In allowing Warner-Lambert’s application for an interim injunction, Arnold found that “there is no risk of a pharmacy such as Lloyds being in contravention of any regulatory law, rule, principle or guidance if it dispenses a skinny label generic pregabalin product against a prescription for generic pregabalin which does not specify the indication, and it turns out that the patient has been prescribed pregabalin for neuropathic pain (or even other kinds of pain, if the doctor prescribes pregabalin truly off-label)”.

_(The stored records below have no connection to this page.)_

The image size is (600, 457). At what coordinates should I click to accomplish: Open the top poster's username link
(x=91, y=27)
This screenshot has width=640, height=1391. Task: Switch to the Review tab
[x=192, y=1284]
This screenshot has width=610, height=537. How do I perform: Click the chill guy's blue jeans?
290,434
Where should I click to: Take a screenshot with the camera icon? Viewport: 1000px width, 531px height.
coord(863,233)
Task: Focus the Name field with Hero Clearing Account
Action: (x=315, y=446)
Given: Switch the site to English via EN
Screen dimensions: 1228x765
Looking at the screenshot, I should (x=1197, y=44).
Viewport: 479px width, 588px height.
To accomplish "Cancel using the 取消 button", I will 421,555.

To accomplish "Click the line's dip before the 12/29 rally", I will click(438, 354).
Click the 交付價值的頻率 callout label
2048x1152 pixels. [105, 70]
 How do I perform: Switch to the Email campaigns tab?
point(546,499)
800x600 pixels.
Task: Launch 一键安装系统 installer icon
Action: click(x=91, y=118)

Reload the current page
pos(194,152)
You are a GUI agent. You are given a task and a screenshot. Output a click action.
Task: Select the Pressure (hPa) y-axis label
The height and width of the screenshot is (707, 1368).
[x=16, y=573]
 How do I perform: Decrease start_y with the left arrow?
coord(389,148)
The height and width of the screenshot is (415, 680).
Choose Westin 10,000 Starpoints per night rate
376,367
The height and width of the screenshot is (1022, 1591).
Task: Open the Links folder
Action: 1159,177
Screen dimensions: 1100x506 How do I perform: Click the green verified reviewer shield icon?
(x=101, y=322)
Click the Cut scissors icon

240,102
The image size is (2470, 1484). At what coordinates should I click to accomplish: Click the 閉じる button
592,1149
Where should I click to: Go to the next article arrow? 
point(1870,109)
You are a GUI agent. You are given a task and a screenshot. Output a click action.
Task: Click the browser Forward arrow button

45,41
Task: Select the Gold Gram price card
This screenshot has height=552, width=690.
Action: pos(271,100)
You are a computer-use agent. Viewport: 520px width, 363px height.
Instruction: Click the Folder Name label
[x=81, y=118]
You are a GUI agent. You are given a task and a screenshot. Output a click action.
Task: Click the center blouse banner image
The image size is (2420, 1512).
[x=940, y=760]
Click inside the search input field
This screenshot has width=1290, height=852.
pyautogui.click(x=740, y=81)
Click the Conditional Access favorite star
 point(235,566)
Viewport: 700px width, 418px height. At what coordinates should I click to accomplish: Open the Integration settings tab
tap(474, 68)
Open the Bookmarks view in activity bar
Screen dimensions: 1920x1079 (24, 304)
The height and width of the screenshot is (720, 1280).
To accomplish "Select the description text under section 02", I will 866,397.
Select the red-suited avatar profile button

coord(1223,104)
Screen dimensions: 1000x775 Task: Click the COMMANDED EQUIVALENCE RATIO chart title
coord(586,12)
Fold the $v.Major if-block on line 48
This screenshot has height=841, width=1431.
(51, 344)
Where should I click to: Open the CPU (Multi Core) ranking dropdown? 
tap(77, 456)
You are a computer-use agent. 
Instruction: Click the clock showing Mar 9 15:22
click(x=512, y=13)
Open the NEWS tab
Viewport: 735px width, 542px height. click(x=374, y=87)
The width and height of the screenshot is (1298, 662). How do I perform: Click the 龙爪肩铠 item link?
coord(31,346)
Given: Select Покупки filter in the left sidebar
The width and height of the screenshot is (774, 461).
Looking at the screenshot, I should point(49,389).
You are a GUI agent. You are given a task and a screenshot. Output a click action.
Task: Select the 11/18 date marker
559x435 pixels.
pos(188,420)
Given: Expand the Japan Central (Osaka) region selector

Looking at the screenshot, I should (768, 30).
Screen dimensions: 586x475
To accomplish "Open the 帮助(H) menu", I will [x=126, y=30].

Arnold considered it commendable that Lloyds wanted to adopt this “best practice” and only stock full label products, but he did not consider the reasons to be “soundly based”. If they were, then the fact other pharmacies adopted a different approach was a concern, and may be something which requires guidance from the relevant regulatory bodies. As for reputational consequences, it was a matter for Lloyds to decide what was in its own best interests, but he observed that:

o  Many other pharmacies are stocking and dispensing skinny label pregabalin;

o  The SmPC and PIL for skinny label pregabalin products can and do include the warnings of adverse events when pregabalin is taken for the treatment of neuropathic pain; and

o  Actavis’s skinny label product contains in its PIL the “blue box” wording about prescription of the product for the treatment of conditions not listed in the PIL.

In this case, Arnold noted that if the NHS guidance was proving less effective than anticipated it would be “very disappointing” and thought that it was perhaps due to the novelty of the situation. He reiterated that doctors and pharmacists should not treat his decision in September 2015 as meaning that the NHS guidance may be ignored.

He acknowledged that it may need to be revised if his first instance decision on invalidity and non-infringement stands following the appeal, but the existing guidance should be followed unless and until further guidance is provided once the Court of Appeal gives its decision.